## TEKS HALAMAN

^^^^^^^^^^^^^^^^

30.1 C
Jakarta

Al-Qur’an dan Dialektika Bahasa

Artikel Trending

Al-Qur'an dan Dialektika Bahasa
image_pdfDownload PDF

Al-Qur’an dan Dialektika Bahasa

Oleh: Mohammad Khoiron*

Harus diakui bahwa dinamika tafsir pasca para sahabat dan tabiin didominasi oleh diskursus tafsir Timur Tengah. Hal ini bisa dilihat dari eksistensi karya yang telah ditelurkan oleh para ulama Timur Tengah dengan ragam argumentasi dan corak tafsir yang melatarbelakangi keilmuan para mufassir yang bersangkutan.

Salah satu faktor yang mendominasi kajian mereka di samping karena kesamaan corak budaya dan geografis dengan tempat di mana Islam itu lahir, faktor bahasa pun juga sangat menentukan dalam melahirkan diskursus tafsir sebagaimana penulis kemukakan.

Dalam hal ini, agaknya kemampuan berbahasa Arab menjadi sebuah regulasi pakem di mana seseorang bisa mempunyai legitimasi dalam menafsirkan al-Qur’an. Alasan ini didasarkan pada fakta historis bahwa Islam lahir di jazirah Arab, kemudian mengepakkan sayapnya dengan membawa pesan yang bersifat nomadis, sehingga bahasa Arab mau tidak mau harus dipelajari oleh para generasi yang ingin memperdalam agama Islam, terlebih kaitannya dalam menjabarkan ayat demi ayat di dalamnya dalam bentuk tafsir.

Al-Qur’an Dan Bahasa Arab

Soal bagaimana bahasa Arab menjadi salah satu syarat dalam mengulas kandungan al-Qur’an, agaknya pendapat yang dilontarkan oleh Ahmad Fuadi Efendi cukup argumentatif. Ia memaparkan bahwa bahasa Arab merupakan bagian dari bahasa Semit. Menurutnya, bahasa Semit cukup banyak yaitu bahasa Semit Timur, bahasa Semit Barat, bahasa Semit Selatan, dan bahasa Semit Tengah. Akan tetapi tiga dari empat bahasa sebagaimana  penulis paparkan di muka, pada hakikatnya sudah punah, termasuk bahasa Akkadian yang menurut sejarawan sangat populer dalam kurun waktu 2500-600 SM.

Bahasa Arab sendiri dalam hal ini merupakan turunan dari bahasa Semit Selatan. Hal itu dibuktikan dengan penemuan yang dilakukan oleh Ahmad Fuadi yang juga mengutip pendapat Verrsteg bahwa ada kesamaan semiotik antara bahasa Semit Selatan dengan Bahasa Arab. Argumentasi ini, penulis rasa ditopang dengan fakta historis di mana Islam bukanlah seperangkat ajaran yang berdiri sendiri. Historisitas Islam sebagai agama normatif, merupakan ajaran yang bersifat hybrida. Artinya ia punya keterkaitan yang saling berkelindan dengan agama-agama sebelumnya.

^^^^^^^^^^^^^^^^

Cuplikan dataset:
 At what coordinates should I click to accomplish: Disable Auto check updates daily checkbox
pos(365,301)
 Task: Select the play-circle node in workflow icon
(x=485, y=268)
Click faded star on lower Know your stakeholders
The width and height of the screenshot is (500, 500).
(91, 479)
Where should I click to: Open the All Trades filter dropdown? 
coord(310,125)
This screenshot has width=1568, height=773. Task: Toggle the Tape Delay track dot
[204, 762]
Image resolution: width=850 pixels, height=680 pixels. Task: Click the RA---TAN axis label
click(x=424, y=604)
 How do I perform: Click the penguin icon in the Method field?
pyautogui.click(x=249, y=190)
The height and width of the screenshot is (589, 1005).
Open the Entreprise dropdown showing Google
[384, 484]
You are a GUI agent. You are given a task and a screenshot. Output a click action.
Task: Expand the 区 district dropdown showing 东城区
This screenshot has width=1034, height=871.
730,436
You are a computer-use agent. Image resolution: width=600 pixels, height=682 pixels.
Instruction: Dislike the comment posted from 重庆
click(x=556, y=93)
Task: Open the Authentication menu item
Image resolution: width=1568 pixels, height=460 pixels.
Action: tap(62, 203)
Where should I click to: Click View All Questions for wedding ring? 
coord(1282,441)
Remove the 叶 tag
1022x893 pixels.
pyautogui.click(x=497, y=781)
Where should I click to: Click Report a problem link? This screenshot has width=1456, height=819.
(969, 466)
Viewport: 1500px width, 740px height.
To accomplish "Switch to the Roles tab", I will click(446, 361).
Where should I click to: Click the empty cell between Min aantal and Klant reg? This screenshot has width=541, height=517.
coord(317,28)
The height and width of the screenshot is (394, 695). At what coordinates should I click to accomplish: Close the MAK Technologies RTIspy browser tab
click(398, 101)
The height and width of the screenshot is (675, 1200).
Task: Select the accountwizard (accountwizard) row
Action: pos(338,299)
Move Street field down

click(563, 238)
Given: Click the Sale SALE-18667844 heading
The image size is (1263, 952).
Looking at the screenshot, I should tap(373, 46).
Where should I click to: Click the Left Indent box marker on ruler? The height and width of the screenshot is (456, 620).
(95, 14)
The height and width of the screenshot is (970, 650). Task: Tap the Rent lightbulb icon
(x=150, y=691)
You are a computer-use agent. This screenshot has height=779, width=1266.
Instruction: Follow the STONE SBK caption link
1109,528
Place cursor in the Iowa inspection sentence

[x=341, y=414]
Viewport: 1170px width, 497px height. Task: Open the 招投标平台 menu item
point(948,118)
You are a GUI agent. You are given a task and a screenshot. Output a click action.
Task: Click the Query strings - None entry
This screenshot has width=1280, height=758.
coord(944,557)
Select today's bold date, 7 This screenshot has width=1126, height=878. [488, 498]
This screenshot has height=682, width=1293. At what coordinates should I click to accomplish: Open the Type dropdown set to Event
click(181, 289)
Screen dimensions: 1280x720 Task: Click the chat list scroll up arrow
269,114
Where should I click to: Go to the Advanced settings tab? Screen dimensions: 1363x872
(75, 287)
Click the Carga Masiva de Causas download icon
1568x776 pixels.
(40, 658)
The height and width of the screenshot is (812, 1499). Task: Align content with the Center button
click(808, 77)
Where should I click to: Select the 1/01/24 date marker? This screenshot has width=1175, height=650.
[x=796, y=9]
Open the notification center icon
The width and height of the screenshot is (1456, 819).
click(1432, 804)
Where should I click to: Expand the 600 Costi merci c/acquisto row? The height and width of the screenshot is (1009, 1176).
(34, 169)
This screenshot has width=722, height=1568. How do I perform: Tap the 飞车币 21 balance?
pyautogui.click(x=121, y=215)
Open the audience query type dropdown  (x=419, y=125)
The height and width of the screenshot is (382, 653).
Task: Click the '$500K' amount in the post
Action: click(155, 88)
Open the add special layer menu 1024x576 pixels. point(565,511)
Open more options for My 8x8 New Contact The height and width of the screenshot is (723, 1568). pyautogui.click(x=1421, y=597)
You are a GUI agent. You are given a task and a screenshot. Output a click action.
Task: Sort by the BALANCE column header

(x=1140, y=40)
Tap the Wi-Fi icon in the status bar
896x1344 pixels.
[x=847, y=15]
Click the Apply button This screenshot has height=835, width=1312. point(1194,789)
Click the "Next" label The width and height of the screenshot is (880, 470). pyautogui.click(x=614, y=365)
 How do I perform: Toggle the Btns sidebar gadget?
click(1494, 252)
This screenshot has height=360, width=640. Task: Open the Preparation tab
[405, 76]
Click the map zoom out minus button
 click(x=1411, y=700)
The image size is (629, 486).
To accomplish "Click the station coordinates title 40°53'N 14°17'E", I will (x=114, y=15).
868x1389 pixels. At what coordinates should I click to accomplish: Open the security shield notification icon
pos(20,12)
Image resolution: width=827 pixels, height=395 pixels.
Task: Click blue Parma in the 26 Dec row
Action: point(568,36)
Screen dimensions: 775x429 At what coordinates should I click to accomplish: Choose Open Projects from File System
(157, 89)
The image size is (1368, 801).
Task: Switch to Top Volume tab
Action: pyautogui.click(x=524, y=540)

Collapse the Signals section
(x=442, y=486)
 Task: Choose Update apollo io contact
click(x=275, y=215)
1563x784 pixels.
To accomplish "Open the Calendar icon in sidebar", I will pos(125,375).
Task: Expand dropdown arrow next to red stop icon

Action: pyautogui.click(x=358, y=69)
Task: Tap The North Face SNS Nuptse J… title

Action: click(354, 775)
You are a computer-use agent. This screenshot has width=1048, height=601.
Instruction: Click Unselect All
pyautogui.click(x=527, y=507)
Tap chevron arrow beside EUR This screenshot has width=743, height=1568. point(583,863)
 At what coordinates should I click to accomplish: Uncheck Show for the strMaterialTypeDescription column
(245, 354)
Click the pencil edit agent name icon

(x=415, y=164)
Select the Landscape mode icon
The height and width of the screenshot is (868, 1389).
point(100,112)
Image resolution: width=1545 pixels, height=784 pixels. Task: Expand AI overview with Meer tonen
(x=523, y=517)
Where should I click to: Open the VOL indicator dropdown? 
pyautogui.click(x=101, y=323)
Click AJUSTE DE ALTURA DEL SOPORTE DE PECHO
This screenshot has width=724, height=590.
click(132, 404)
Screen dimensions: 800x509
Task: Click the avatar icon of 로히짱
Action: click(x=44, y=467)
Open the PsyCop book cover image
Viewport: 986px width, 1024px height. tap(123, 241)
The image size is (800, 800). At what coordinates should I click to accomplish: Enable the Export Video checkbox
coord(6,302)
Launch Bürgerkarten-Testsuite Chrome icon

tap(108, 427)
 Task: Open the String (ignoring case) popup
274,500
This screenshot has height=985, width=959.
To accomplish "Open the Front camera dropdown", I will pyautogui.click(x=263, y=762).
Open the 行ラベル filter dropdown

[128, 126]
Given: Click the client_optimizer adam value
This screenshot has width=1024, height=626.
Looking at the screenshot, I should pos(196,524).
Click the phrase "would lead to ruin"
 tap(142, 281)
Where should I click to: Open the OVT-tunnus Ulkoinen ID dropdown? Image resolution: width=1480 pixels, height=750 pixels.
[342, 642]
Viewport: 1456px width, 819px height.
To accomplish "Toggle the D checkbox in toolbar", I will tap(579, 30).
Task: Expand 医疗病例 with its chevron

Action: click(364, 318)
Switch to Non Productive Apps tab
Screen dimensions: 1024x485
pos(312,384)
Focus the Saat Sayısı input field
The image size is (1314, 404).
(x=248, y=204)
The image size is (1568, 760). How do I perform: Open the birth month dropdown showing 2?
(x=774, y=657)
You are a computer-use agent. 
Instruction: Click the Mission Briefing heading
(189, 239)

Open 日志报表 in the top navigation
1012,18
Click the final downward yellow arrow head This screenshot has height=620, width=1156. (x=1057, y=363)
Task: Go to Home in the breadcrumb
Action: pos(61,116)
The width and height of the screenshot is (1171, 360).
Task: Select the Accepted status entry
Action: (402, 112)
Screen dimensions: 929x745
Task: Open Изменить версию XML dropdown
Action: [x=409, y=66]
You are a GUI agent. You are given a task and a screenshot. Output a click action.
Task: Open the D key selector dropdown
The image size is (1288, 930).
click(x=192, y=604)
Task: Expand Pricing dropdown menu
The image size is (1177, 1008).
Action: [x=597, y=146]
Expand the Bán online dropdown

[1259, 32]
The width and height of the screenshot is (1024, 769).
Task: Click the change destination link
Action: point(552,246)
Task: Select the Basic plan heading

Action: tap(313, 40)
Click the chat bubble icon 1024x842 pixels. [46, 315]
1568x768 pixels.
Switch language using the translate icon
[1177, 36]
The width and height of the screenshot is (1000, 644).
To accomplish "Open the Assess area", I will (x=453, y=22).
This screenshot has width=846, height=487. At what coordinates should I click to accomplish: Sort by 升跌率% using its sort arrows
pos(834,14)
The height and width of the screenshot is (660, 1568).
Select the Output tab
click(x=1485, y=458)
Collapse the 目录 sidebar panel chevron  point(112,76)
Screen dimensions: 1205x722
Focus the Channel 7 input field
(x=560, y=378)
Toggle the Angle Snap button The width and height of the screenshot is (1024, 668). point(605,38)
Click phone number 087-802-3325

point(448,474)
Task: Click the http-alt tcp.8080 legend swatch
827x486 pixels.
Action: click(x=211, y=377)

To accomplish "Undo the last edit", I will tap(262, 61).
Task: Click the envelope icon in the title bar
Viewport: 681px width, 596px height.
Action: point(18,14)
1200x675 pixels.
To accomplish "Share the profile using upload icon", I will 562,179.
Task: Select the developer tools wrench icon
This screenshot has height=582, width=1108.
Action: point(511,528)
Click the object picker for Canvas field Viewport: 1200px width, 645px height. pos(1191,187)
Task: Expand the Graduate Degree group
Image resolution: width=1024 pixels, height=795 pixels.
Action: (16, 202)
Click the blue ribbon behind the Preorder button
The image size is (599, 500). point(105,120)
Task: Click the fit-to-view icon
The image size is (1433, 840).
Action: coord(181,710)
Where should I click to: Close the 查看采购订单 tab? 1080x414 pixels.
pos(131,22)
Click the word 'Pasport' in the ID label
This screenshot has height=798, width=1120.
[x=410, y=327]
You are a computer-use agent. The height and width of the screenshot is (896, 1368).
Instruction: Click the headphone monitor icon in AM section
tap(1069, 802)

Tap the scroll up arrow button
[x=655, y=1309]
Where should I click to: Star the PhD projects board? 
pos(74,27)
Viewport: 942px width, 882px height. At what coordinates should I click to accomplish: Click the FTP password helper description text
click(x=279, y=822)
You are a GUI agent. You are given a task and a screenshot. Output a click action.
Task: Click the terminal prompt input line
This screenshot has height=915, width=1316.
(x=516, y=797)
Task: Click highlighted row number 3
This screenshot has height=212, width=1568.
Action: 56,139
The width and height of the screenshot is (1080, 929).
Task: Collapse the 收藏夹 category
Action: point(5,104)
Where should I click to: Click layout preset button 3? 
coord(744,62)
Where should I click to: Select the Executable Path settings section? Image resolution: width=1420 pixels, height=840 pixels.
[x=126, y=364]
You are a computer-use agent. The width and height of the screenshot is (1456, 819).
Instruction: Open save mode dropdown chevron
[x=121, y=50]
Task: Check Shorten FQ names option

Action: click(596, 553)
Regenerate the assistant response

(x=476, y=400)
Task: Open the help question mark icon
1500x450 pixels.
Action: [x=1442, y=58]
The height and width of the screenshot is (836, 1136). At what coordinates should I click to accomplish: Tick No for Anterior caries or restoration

^^^^^^^^^^^^^^^^

## SOAL DAN TUGAS
1. Tentukan apakah setiap pernyataan berikut sesuai dengan artikel tentang Al-Qur'an dan dialektika bahasa. Jawab ya atau tidak, lalu kutip kata-kata dalam artikel yang menjadi penentunya. (a) Bahasa Arab merupakan turunan dari bahasa Semit Selatan. (b) Menurut sejarawan, bahasa Akkadian sangat populer pada kurun waktu 2500-600 SM. (c) Keempat bahasa Semit masih bertahan sampai sekarang.
2. Ganti "Timur Tengah" dengan "Jazirah Arab" pada bagian artikel tentang Al-Qur'an dan dialektika bahasa yang dibuka dengan kata-kata yang memuat "Harus diakui bahwa" dan ditutup dengan "mufassir yang bersangkutan.". Tuliskan bagian itu setelah penggantian.
3. Perpanjang artikel tentang Al-Qur'an dan dialektika bahasa dengan melanjutkannya dari kalimat terakhir yang ada.

## JAWABAN SOAL
1.
(a) Ya: "Bahasa Arab sendiri dalam hal ini merupakan turunan dari bahasa Semit Selatan."
(b) Ya: "bahasa Akkadian yang menurut sejarawan sangat populer dalam kurun waktu 2500-600 SM"
(c) Tidak: "Akan tetapi tiga dari empat bahasa" dan "pada hakikatnya sudah punah"

2.
Harus diakui bahwa dinamika tafsir pasca para sahabat dan tabiin didominasi oleh diskursus tafsir Jazirah Arab. Hal ini bisa dilihat dari eksistensi karya yang telah ditelurkan oleh para ulama Jazirah Arab dengan ragam argumentasi dan corak tafsir yang melatarbelakangi keilmuan para mufassir yang bersangkutan.

3.
Pendapat di atas juga didasarkan pada temuan Dr. Sa’dullah Afandi, MA, tentang teori nasikh dan mansukh pada ayat-ayat al-Qur’an. Di mana pada titik kesimpulannya ia menyatakan bahwa Islam tidak melakukan abrogasi atas agama-agama sebelumnya. Argumentasi lain soal Islam sebagai agama samawi, penyempurna dan bukan pencabut agama-agama sebelumnya juga dipaparkan oleh Dr. Zakky Mubarak, MA. Ia menegaskan bahwa Islam diturukan kepada Nabi Muhammad sebagai kelanjutan dari misi Nabi-nabi sebelumnya yang bertujuan untuk mengemukakan kembali (rekonfirmasi) ajaran tauhid (monotisme).

Dengan demikian, jika merujuk pada beberapa alasan yang dikemukakan para sarjana Muslim tersebut, maka tidak sedikit kita temukan di dalam al-Qur’an beberapa kalimat yang bukan berasal dari bahasa Arab. Kalimat tersebut berasal dari bahasa Ibrani yang menurut Ahmad Fuadi bagian dari bahasa Semit. Mungkin karena latar belakang inilah kajian tafsir dewasa ini begitu menggeliat dengan corak dan pendekatan yang bermacam-macam.

Al-Qur’an Dari Verbatim ke Teks

Muncul persoalan krusial yang sepertinya membutuhkan diskusi panjang soal bagaimana sebuah wahyu yang dalam hal penyampaiannya melalui pesan oral menjadi sebuah teks. Kegelisahan ini tampaknya mempengaruhi penulis untuk memasukkan proses ihwal terjadinya transformasi dari tradisi lisan ke tradisi tulisan. Islam yang lahir dan tumbuh di tanah Arab yang kala itu masih belum menjadikan tradisi tulisan sebagai standar pakem dalam menyampaikan pesan-pesan agama, menjadikan titik pijak dari kegelisahan ini.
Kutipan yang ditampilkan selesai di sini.